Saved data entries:
[Start of Attachment]

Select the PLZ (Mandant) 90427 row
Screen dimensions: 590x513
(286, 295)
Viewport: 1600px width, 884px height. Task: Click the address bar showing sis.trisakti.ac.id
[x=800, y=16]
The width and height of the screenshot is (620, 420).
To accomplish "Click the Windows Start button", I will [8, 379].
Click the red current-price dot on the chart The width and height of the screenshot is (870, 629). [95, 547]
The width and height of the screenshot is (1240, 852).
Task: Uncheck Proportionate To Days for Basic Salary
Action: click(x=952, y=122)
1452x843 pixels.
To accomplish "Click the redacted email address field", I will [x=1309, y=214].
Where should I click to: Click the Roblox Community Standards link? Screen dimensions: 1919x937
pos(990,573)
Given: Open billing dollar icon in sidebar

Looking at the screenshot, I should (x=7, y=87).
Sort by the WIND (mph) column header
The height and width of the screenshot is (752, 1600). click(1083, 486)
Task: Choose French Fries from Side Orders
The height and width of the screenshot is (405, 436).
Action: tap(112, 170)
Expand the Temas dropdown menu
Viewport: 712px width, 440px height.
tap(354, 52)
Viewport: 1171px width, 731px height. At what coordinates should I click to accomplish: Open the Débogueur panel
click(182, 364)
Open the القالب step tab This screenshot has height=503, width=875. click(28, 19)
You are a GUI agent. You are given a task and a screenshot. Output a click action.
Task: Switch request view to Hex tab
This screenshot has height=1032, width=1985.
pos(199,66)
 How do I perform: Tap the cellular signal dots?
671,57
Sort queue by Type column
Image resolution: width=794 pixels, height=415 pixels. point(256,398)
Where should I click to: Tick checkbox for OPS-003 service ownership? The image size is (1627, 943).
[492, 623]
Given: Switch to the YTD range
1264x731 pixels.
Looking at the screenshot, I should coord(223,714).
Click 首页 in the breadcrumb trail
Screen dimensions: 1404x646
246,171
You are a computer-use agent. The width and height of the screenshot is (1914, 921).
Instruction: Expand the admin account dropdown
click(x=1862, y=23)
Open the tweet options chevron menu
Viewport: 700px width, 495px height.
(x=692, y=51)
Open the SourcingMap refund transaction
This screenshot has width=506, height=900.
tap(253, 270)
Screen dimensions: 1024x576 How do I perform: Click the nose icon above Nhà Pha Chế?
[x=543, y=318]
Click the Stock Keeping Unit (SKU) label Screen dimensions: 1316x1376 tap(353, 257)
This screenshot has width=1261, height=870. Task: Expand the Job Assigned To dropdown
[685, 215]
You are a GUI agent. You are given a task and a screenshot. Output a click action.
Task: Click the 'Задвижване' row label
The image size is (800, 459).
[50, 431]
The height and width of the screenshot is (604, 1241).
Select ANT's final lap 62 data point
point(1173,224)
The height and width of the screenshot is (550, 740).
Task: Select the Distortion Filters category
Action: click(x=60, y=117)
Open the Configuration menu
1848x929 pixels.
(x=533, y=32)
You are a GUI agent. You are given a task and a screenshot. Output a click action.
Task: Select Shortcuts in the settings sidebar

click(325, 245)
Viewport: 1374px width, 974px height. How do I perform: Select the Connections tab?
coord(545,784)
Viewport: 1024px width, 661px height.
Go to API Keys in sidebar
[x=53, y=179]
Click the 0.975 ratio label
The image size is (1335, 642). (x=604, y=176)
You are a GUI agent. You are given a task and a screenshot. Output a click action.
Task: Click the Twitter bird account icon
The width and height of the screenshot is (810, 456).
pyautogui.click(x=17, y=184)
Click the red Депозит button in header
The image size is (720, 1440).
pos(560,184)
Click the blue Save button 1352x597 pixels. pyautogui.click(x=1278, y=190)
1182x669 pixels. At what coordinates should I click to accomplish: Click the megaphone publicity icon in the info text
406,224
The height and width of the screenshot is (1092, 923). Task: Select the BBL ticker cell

[End of Attachment]

### TASK STATEMENT:
The records above must be repeated exactly, every one of them.

### EXPECTED ANSWER:
Select the PLZ (Mandant) 90427 row
Screen dimensions: 590x513
(286, 295)
Viewport: 1600px width, 884px height. Task: Click the address bar showing sis.trisakti.ac.id
[x=800, y=16]
The width and height of the screenshot is (620, 420).
To accomplish "Click the Windows Start button", I will [8, 379].
Click the red current-price dot on the chart The width and height of the screenshot is (870, 629). [95, 547]
The width and height of the screenshot is (1240, 852).
Task: Uncheck Proportionate To Days for Basic Salary
Action: click(x=952, y=122)
1452x843 pixels.
To accomplish "Click the redacted email address field", I will [x=1309, y=214].
Where should I click to: Click the Roblox Community Standards link? Screen dimensions: 1919x937
pos(990,573)
Given: Open billing dollar icon in sidebar

Looking at the screenshot, I should (x=7, y=87).
Sort by the WIND (mph) column header
The height and width of the screenshot is (752, 1600). click(1083, 486)
Task: Choose French Fries from Side Orders
The height and width of the screenshot is (405, 436).
Action: tap(112, 170)
Expand the Temas dropdown menu
Viewport: 712px width, 440px height.
tap(354, 52)
Viewport: 1171px width, 731px height. At what coordinates should I click to accomplish: Open the Débogueur panel
click(182, 364)
Open the القالب step tab This screenshot has height=503, width=875. click(28, 19)
You are a GUI agent. You are given a task and a screenshot. Output a click action.
Task: Switch request view to Hex tab
This screenshot has height=1032, width=1985.
pos(199,66)
 How do I perform: Tap the cellular signal dots?
671,57
Sort queue by Type column
Image resolution: width=794 pixels, height=415 pixels. point(256,398)
Where should I click to: Tick checkbox for OPS-003 service ownership? The image size is (1627, 943).
[492, 623]
Given: Switch to the YTD range
1264x731 pixels.
Looking at the screenshot, I should coord(223,714).
Click 首页 in the breadcrumb trail
Screen dimensions: 1404x646
246,171
You are a computer-use agent. The width and height of the screenshot is (1914, 921).
Instruction: Expand the admin account dropdown
click(x=1862, y=23)
Open the tweet options chevron menu
Viewport: 700px width, 495px height.
(x=692, y=51)
Open the SourcingMap refund transaction
This screenshot has width=506, height=900.
tap(253, 270)
Screen dimensions: 1024x576 How do I perform: Click the nose icon above Nhà Pha Chế?
[x=543, y=318]
Click the Stock Keeping Unit (SKU) label Screen dimensions: 1316x1376 tap(353, 257)
This screenshot has width=1261, height=870. Task: Expand the Job Assigned To dropdown
[685, 215]
You are a GUI agent. You are given a task and a screenshot. Output a click action.
Task: Click the 'Задвижване' row label
The image size is (800, 459).
[50, 431]
The height and width of the screenshot is (604, 1241).
Select ANT's final lap 62 data point
point(1173,224)
The height and width of the screenshot is (550, 740).
Task: Select the Distortion Filters category
Action: click(x=60, y=117)
Open the Configuration menu
1848x929 pixels.
(x=533, y=32)
You are a GUI agent. You are given a task and a screenshot. Output a click action.
Task: Select Shortcuts in the settings sidebar

click(325, 245)
Viewport: 1374px width, 974px height. How do I perform: Select the Connections tab?
coord(545,784)
Viewport: 1024px width, 661px height.
Go to API Keys in sidebar
[x=53, y=179]
Click the 0.975 ratio label
The image size is (1335, 642). (x=604, y=176)
You are a GUI agent. You are given a task and a screenshot. Output a click action.
Task: Click the Twitter bird account icon
The width and height of the screenshot is (810, 456).
pyautogui.click(x=17, y=184)
Click the red Депозит button in header
The image size is (720, 1440).
pos(560,184)
Click the blue Save button 1352x597 pixels. pyautogui.click(x=1278, y=190)
1182x669 pixels. At what coordinates should I click to accomplish: Click the megaphone publicity icon in the info text
406,224
The height and width of the screenshot is (1092, 923). Task: Select the BBL ticker cell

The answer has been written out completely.